# Implementation of Optimal Investment Problem on a Linear Systolic Array

T. Z. Mirković, D. Ć. Dolićanin, I. Ž. Milovanović, E. I. Milovanović

**Abstract:** One of the main problems in operational research is the problem of optimal investments. This paper describes a procedure for synthesis a linear systolic array that implements the algorithm for solvin a problem of optimal investments. The performances of the obtained array, including execution time, number of processing elements, speed-up and efficiency are then discussed.

Keywords: Systolic arrays, optimal investments problem

## 1 Introduction

One of the main problems in operational research is the problem of optimal investments. The goal is to determine the distribution of a budget of *n* units of money to  $m, m \le n$ , investment programs and achieve maximum benefit. For each investment program the benefit is known in advance if quantity of  $i, 0 \le i \le n$ , units of money is invested in it. The benefits are defined by the corresponding rectangular matrix  $M = (a_{ri})_{m \times n+1}$ , of nonnegative numbers. The element  $a_{ri}$  denotes the benefit achieved by the *r*-th investment program if i - 1 units of money is invested in it. Solving problem of optimal investment can be expressed as a transformation of matrix  $M = (a_{ri})_{m \times n+1}$  into matrix  $\overline{M} = (\overline{a}_{ri})_{m \times n+1}$ , whose last row represents the solution of a given problem. This transformation can be described as [1]:

$$\bar{a}_{r,n+2-i} = \max_{k} \{ a_{r,k}, \bar{a}_{r-1,n+3-k-1} \}$$
(1)

for each i = 1, 2, ..., n + 1, k = 1, 2, ..., n + 2 - i and r = 2, 3, ..., m. The initial values are  $\bar{a}_{1i} \equiv a_{1i}, i = 1, 2, ..., n + 1$ .

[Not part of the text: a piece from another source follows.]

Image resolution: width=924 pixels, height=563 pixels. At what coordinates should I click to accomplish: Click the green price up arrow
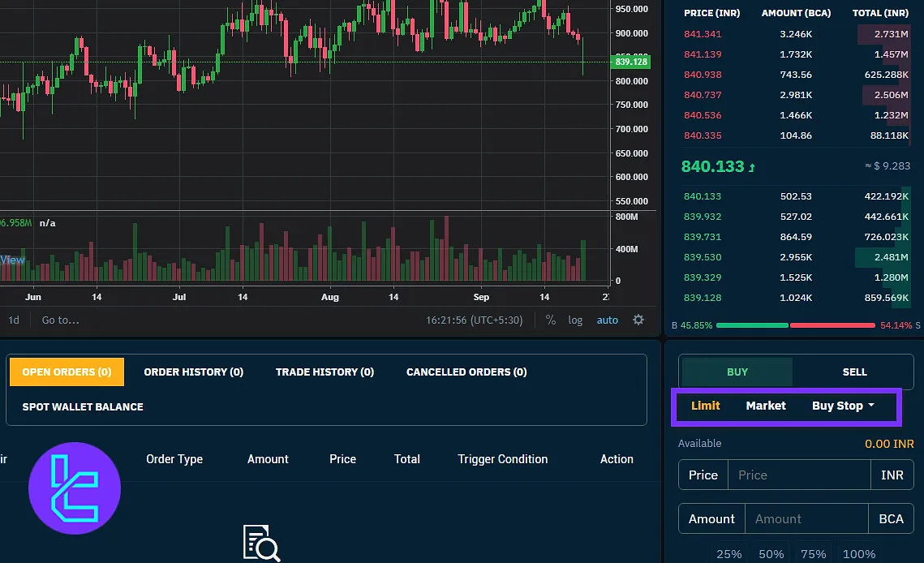tap(752, 167)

Computational tasks can be conceptually classified into two families: compute-bound computations and I/O-bound computations [2]. For example, matrix multiplication represents compute bound computation. On the other hand, adding two matrices is I/O-bound

Manuscript received December 17, 2010 ; accepted March 29, 2011.

T. Z. Mirković, D. Ć. Dolićanin are with the State University of Novi Pazar, Novi Pazar, Serbia; I. Ž. Milovanović, E. I. Milovanović are with the Faculty of Electronic Engineering, University of Niš, Niš, Serbia;.

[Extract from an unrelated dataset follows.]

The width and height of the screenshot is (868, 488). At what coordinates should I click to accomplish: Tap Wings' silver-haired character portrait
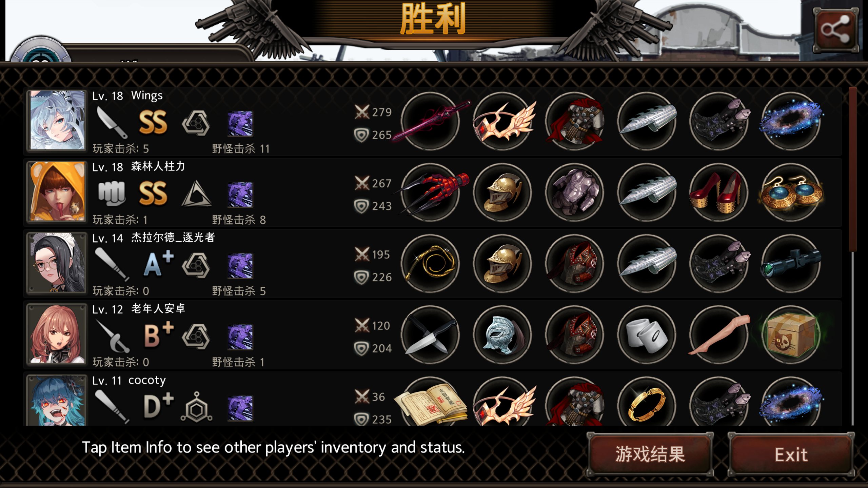(x=57, y=120)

task. A problem of optimal investments falls into the category of compute-bound tasks. Speeding-up a compute-bound computations can often be accomplished in a relatively simple and inexpensive manner, that is by the systolic approach, without increasing I/O requirements. Systolic arrays (SA) are high-performance, special purpose architectures typically used to meet specific application requirements or to off-load computations that are especially taxing to general purpose computers. The major features of adopting SA for special purpose processing architectures are: simple and regular design, concurrency, near-neighbour communication and balancing computations with the I/O. A systolic system is a network of processing elements (PEs) that rhythmically compute and pass data through the system. Once a data item is brought from the memory, it can be used effectively in each PE as it passes while being "pumped" from cell to cell along the array.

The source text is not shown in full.